As the World Health Organization points out, large differences within countries in health outcomes are not only unnecessary and avoidable, but also unfair and unjust. Poverty, low socioeconomic status, racial discrimination, gender bias, disabilities, and mental health conditions all contribute to today’s significant health disparities in the United States.
An individual’s resources — such as money and power — most often shape the economic and social conditions he or she lives under. Another influence on people’s environments, though, is that of the policies and choices that decision-makers support. Policies that affect food security are one example.
In many states, people who have been convicted of a drug-related felony and have served their sentences are banned or restricted from participating in SNAP (formerly food stamps) and TANF (Temporary Assistance for Needy Families). These bans also apply to the formerly incarcerated person’s entire household, including children.
People with lower incomes are incarcerated at disproportionately higher rates, and many enter the prison system with chronic illnesses. Health problems are exacerbated by the prison environment, which can include overcrowded and unsanitary conditions, poor nutrition, lack of ventilation, and the impact of violence, trauma, and solitary confinement.
Ironically, people in correctional facilities are the only group in the United States with a constitutional right to health care. But when they return to their communities, they often do not have access to quality health care. It is not difficult to see that declaring people ineligible for assistance to get the food they need is also bad for their health. To a person with a chronic illness, going without food can lead to hospitalization (which, incidentally, costs much more than food assistance). A ban on food assistance for ex-offenders and their families works at direct cross-purposes to the goal of improving family and community safety and security.
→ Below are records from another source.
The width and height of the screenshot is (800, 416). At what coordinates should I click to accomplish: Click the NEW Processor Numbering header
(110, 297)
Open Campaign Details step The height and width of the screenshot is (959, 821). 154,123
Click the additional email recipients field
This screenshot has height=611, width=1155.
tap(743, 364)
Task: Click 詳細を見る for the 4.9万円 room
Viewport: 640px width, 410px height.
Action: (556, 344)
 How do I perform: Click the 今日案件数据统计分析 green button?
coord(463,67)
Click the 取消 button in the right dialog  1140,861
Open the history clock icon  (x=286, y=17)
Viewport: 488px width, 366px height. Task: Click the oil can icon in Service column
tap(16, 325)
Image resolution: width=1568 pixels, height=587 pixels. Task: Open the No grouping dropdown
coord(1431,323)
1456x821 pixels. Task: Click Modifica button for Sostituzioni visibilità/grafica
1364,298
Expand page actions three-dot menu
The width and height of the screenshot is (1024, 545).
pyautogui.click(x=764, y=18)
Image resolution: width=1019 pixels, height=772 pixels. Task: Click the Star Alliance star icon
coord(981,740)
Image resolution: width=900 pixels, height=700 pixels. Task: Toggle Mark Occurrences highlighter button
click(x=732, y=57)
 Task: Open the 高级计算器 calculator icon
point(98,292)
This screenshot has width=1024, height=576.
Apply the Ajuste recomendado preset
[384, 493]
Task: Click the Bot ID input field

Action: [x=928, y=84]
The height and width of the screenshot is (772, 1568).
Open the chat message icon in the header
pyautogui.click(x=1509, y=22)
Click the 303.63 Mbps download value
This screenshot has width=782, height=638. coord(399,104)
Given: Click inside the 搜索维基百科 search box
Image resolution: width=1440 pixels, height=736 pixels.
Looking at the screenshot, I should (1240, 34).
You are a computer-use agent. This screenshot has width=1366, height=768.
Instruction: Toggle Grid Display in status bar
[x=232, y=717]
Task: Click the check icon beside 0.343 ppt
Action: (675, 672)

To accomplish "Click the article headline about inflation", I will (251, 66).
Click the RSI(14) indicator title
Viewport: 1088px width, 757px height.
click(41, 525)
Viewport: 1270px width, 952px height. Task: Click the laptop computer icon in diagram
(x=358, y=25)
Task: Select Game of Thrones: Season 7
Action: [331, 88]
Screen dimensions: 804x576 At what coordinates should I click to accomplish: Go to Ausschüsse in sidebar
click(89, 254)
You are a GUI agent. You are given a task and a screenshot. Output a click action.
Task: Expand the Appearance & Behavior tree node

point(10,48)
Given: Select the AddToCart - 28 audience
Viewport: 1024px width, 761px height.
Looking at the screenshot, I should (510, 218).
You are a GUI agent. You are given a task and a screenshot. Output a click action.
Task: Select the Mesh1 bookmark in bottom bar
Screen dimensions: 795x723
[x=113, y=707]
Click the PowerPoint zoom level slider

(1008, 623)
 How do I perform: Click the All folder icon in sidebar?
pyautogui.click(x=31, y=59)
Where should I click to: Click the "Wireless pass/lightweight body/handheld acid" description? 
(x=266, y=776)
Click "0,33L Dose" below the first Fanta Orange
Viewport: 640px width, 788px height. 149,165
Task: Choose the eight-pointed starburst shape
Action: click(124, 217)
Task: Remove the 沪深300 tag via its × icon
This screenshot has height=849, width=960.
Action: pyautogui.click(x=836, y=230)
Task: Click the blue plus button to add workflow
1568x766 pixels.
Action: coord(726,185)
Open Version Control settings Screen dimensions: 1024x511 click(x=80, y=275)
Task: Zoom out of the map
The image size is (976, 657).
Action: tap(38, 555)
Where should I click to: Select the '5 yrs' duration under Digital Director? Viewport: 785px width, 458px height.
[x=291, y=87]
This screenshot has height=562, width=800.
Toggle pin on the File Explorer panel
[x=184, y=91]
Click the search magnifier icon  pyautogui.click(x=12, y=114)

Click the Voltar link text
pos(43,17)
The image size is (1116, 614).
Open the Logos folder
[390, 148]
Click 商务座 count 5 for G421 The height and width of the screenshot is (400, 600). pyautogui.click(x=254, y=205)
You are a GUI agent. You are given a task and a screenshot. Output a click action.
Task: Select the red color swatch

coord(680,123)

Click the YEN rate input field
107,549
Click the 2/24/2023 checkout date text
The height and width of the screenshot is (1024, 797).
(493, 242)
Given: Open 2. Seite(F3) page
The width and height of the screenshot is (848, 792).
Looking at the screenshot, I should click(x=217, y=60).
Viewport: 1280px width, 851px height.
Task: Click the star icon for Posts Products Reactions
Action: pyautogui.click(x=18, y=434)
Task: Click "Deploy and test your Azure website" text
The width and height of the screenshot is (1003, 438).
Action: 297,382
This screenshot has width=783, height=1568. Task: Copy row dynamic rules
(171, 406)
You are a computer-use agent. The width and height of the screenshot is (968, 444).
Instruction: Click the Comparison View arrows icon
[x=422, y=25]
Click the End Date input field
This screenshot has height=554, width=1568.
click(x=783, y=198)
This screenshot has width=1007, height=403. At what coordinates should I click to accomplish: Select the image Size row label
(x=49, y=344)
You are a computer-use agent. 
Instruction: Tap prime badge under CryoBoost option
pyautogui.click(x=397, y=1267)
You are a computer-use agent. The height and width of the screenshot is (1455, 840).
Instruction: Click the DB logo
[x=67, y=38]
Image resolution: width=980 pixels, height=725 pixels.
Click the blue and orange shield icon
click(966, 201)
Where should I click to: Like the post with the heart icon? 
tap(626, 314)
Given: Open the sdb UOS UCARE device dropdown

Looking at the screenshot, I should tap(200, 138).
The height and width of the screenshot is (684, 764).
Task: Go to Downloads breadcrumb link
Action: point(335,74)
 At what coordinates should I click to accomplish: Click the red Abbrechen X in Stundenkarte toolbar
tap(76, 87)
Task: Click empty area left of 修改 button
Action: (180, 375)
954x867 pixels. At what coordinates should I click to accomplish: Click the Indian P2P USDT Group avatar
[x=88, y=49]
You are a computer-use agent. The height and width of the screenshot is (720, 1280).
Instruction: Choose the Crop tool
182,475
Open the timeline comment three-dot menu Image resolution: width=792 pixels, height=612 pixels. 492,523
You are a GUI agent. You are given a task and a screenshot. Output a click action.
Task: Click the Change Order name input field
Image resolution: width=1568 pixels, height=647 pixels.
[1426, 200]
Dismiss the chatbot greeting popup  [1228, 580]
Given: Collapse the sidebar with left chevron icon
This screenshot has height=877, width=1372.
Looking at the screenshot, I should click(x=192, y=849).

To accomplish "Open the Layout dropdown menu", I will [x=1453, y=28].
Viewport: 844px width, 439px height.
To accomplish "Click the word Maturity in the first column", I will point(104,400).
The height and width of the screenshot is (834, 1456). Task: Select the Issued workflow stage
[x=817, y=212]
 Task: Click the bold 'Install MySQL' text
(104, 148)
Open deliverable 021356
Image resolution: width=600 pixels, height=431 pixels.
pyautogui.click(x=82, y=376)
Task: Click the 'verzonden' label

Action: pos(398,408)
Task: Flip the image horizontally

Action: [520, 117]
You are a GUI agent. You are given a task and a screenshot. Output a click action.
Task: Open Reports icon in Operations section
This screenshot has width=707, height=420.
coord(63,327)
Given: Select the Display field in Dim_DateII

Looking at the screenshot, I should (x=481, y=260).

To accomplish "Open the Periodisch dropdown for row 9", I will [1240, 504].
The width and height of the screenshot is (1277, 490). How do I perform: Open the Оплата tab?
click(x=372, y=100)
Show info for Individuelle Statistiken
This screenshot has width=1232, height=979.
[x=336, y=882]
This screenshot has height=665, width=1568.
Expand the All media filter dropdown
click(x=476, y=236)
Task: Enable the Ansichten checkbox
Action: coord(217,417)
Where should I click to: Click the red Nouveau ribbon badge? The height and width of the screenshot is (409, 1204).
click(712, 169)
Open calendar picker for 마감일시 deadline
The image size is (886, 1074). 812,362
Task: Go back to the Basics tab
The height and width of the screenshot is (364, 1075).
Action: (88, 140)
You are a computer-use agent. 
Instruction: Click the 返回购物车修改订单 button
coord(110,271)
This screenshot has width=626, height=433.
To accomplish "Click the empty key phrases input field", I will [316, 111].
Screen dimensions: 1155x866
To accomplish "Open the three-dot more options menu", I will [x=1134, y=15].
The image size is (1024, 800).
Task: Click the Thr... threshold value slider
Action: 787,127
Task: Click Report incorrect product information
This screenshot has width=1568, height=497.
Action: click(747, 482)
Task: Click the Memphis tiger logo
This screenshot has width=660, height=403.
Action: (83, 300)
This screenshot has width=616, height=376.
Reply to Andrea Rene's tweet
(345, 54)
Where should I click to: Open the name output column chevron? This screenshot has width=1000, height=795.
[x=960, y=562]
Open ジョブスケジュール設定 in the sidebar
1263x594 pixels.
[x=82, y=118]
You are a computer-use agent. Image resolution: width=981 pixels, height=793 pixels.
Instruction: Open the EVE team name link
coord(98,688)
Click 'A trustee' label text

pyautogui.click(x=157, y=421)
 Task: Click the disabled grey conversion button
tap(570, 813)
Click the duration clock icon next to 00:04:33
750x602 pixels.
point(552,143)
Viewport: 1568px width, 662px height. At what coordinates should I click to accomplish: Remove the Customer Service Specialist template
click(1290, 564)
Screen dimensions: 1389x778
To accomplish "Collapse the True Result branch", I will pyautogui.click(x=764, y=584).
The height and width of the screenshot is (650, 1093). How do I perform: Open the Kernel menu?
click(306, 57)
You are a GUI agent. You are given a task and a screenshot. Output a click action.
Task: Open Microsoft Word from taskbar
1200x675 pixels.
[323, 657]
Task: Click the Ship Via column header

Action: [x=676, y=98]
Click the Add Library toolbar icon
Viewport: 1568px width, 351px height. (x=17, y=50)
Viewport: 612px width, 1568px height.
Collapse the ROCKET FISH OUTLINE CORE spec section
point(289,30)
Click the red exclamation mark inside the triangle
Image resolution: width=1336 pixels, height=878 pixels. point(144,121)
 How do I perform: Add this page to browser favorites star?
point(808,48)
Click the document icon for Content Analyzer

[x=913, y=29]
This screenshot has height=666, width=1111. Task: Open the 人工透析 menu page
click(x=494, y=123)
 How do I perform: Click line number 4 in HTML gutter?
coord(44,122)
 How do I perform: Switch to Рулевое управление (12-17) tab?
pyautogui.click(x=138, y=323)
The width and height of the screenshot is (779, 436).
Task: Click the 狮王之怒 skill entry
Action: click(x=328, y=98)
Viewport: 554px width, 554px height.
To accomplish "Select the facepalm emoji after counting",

The United States has a far higher rate of incarceration than most other high-income countries. Mass incarceration is now a public health crisis that has increased hunger and poverty. Health and human service providers and people of faith must view the problem through a social justice lens. This lens can help us see that often, people’s only “choices” range from bad to worse. In addition to enabling us to see situations as they are, a social justice lens can and should help find ways to expand the choices that are actually available to people!
Barbara T. Baylor is currently the Policy Advocate for Domestic Issues at the Washington, DC, Policy Office of the United Church of Christ. She holds a Master’s Degree in Public Health.